- Born: November 11, 1921 Krasnoyarsk, Soviet Russia
- Died: March 6, 2009 (aged 87) Saint Petersburg
- Education: Repin Institute of Arts
- Known for: Painting
- Movement: Realism

= Tatiana Kopnina =

Russian painter

Tatiana Vladimirovna Kopnina (Татья́на Влади́мировна Копнина́; November 11, 1921 – March 6, 2009) was a Soviet Russian painter and art teacher who lived and worked in Leningrad - Saint Petersburg. She is regarded as one of the representatives of the Leningrad school of painting, and is most known for her portrait paintings.

== Biography ==

Kopnina was born November 11, 1921, in Krasnoyarsk, East Siberia, Soviet Russia. In 1950 she graduated from Ilya Repin Institute in Mikhail Avilov workshop. She was a pupil of Alexander Zaytsev, Genrikh Pavlovsky, and Semion Abugov.

Beginning in 1949, Kopnina participated in art exhibitions. She painted portraits, genre scenes, landscapes, and still lifes. She had a solo art exhibition in Leningrad in 1985.

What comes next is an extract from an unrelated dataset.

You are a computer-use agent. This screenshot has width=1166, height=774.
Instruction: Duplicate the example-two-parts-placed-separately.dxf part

Kopnina became a member of the Saint Petersburg Union of Artists in 1950. From 1960 to 1990 she worked as an art teacher in the Secondary Art School of Repin Institute of Arts in Leningrad.

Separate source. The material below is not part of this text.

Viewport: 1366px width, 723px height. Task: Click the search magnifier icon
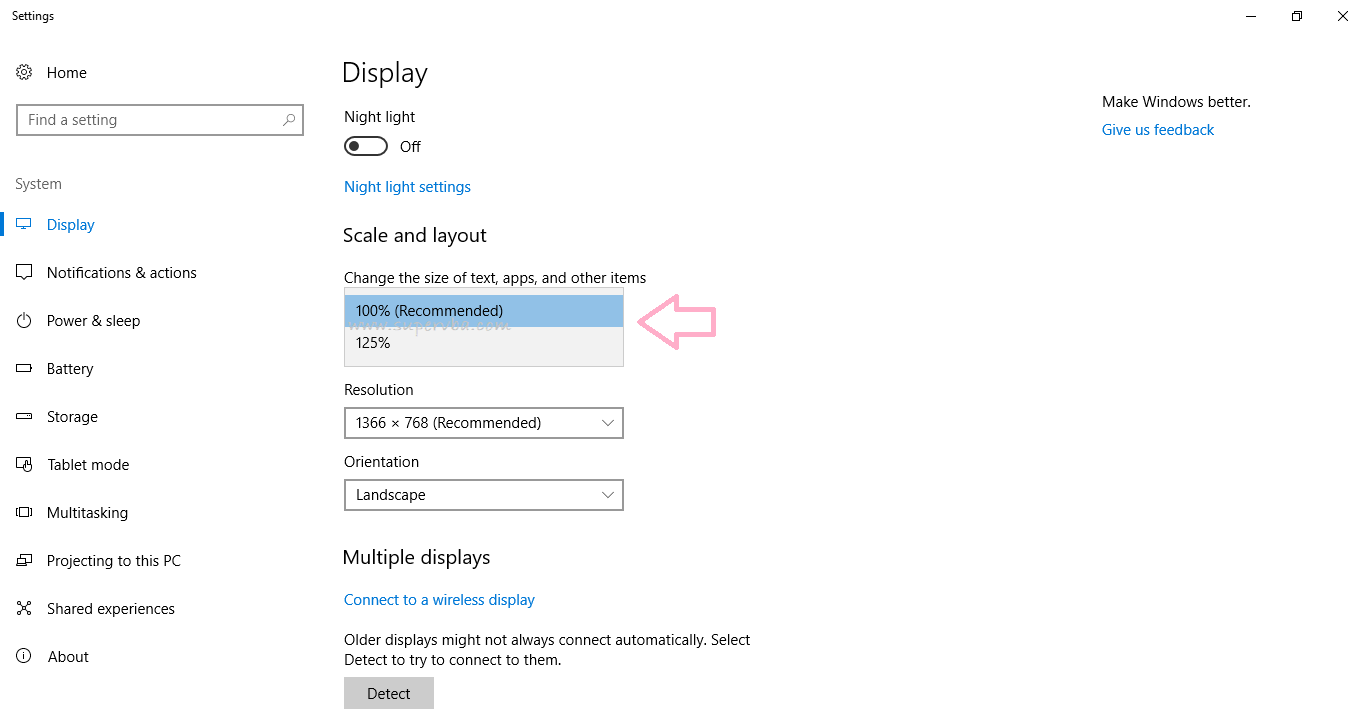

Kopnina died on March 6, 2009, in Saint Petersburg. Her paintings are in museums and private collections in Russia, Japan, the U.S., China, and other countries.

==See also==
- Leningrad School of Painting
- List of Russian artists
- List of 20th-century Russian painters
- List of painters of Saint Petersburg Union of Artists
- List of the Russian Landscape painters
- Saint Petersburg Union of Artists

== Bibliography ==
- Directory of members of the Leningrad branch of Union of Artists of Russian Federation. - Leningrad: Khudozhnik RSFSR, 1987. - p. 61.
- Matthew C. Bown. Dictionary of 20th Century Russian and Soviet Painters 1900-1980s. - London: Izomar, 1998. ISBN 0-9532061-0-6, ISBN 978-0-9532061-0-0.
- Vern G. Swanson. Soviet Impressionism. - Woodbridge, England: Antique Collectors' Club, 2001. - pp. 20–21. ISBN 1-85149-280-1, ISBN 978-1-85149-280-0.
- Sergei V. Ivanov. Unknown Socialist Realism. The Leningrad School.- Saint Petersburg: NP-Print Edition, 2007. – pp. 362, 388-394, 397, 398, 403, 405, 406. ISBN 5-901724-21-6, ISBN 978-5-901724-21-7.
- Anniversary Directory graduates of Saint Petersburg State Academic Institute of Painting, Sculpture, and Architecture named after Ilya Repin, Russian Academy of Arts. 1915 - 2005. - Saint Petersburg: Pervotsvet Publishing House, 2007.- p. 62. ISBN 978-5-903677-01-6.